AI-Assisted Development¶
This section documents how AI tooling is used as a disciplined engineering practice in SoccerPredictAI — not as ad-hoc autocomplete. It exists for two audiences:
- a reviewer who wants to see how the system was built, not just what was built;
- a future maintainer (myself or others) who needs the same workflow to remain reproducible.
Status: Operational. The customization layer, audit cycles, and iteration plans below are all wired and used in day-to-day work. See Implementation Status for the rest of the system.
Why this section exists¶
A modern MLOps codebase is too large to keep "in head". GitHub Copilot is therefore used as a bounded, rule-driven collaborator:
- it operates inside explicit guardrails (boundaries, contracts, reproducibility rules)
defined in
copilot-instructions.mdand the scoped files ininstructions/; - recurring multi-step tasks (audits, test-coverage analysis, model registration, release checklists) are encoded as skills and prompts so the procedure is the same every time;
- specialised work (code review, docs lookup) is delegated to subagents with narrow, read-only roles;
- every non-trivial change still goes through human review — the AI never bypasses Hydra, DVC, MLflow, tests, or documented contracts.
The principle: AI accelerates the typing, the engineering discipline still comes from the project rules.

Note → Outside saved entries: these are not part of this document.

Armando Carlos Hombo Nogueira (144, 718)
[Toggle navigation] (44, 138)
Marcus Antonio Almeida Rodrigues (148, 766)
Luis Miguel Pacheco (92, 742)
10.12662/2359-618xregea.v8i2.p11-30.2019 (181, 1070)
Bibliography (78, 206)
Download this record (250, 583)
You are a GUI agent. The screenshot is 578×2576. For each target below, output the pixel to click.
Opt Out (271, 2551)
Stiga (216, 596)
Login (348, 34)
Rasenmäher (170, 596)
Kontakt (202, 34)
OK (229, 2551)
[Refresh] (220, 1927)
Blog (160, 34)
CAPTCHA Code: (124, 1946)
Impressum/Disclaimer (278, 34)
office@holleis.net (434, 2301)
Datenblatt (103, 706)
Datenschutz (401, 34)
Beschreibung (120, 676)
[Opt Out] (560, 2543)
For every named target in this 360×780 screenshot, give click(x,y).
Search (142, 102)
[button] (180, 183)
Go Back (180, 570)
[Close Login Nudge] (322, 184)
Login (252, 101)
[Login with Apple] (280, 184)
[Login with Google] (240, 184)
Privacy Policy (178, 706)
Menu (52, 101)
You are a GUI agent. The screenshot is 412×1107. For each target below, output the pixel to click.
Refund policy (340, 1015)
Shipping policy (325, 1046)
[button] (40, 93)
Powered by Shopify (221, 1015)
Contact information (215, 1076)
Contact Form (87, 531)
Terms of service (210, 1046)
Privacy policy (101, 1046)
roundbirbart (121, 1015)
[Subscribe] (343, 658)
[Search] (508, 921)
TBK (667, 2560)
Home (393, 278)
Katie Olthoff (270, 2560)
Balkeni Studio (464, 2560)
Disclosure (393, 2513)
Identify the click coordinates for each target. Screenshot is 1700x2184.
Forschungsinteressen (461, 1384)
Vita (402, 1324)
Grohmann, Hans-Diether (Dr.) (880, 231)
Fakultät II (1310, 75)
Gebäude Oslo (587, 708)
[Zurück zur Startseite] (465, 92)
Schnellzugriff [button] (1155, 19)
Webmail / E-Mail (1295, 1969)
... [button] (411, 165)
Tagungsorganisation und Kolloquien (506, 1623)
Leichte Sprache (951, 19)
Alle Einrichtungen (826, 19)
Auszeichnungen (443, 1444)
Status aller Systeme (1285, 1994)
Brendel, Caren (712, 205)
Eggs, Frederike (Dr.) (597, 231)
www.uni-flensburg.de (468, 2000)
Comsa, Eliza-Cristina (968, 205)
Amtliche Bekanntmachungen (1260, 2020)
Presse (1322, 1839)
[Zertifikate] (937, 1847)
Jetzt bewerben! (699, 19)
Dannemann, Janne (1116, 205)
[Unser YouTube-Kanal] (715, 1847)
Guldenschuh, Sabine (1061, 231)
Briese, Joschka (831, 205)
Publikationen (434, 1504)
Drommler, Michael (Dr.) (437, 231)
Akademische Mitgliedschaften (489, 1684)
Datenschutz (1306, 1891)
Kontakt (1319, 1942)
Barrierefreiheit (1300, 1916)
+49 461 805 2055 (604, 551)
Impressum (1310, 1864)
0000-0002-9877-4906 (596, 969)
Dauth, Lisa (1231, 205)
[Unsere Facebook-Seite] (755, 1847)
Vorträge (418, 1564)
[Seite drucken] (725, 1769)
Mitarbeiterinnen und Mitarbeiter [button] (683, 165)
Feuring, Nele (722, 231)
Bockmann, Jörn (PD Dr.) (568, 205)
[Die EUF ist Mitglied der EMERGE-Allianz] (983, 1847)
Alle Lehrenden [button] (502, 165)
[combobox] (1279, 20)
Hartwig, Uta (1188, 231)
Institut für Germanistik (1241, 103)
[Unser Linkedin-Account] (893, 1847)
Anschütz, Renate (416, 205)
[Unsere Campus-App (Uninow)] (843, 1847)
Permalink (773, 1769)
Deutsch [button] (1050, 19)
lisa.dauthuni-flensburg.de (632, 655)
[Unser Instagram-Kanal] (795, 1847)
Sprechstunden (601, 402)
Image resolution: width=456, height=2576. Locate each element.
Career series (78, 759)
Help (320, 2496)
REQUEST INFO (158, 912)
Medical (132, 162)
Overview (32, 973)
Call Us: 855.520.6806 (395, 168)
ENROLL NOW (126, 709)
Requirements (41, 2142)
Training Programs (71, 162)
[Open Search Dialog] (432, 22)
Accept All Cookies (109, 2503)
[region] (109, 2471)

How a request flows through the system¶
The four tiers are the same idea as IDE autocomplete vs. command palette vs. CI hooks —
just applied to a chat agent. Full mechanics live in the human-facing guide
.github/AGENT_CUSTOMIZATION.md.
What's in this section¶
| Page | What it covers |
|---|---|
| Customization Layer | The contents of .github/: agents, instructions, prompts, skills, hooks. What each one is, when it activates, and how to invoke it. |
| Continuous System Audits | The audit-system skill and the docs/validation/ artifacts it produces. How a system-wide health check is reduced to a reproducible procedure. |
| Iteration Plans | The docs/planning/ artifacts: dated, phased plans (v1.0 demo track, test-coverage remediation) generated and tracked with AI assistance. |
Key facts¶
| Aspect | Current state |
|---|---|
| Always-on rules | 1 file (copilot-instructions.md) |
| Scoped instruction files | 9 (Python, FastAPI, Airflow, MLflow, DVC, features, tests, docs, agent-customization) |
| Subagents | 2 (code reviewer, docs agent) |
| Prompts | 7 (add endpoint / pipeline stage / feature, register model, release checklist, debug test, sync docs) |
| Skills | 2 (audit-system, plan-test-coverage) |
| Hooks | 1 config (pre-tool-checks.json) |
| MCP servers wired | 2 (awesome-copilot-main reference catalogue, soccer-docs filesystem) |
| Audit cycles run | 3 (2026-04-24, 2026-04-26, 2026-04-28) |
| Iteration plans on file | 3 (v1.0, test-coverage v1, test-coverage v2) |
Hard constraints the AI must respect¶
These are enforced by the always-on rules and by every scoped instruction file:
- No bypassing Hydra, DVC, or MLflow.
- No coupling training to serving.
- No silent change of public behaviour.
- No new dependencies without justification.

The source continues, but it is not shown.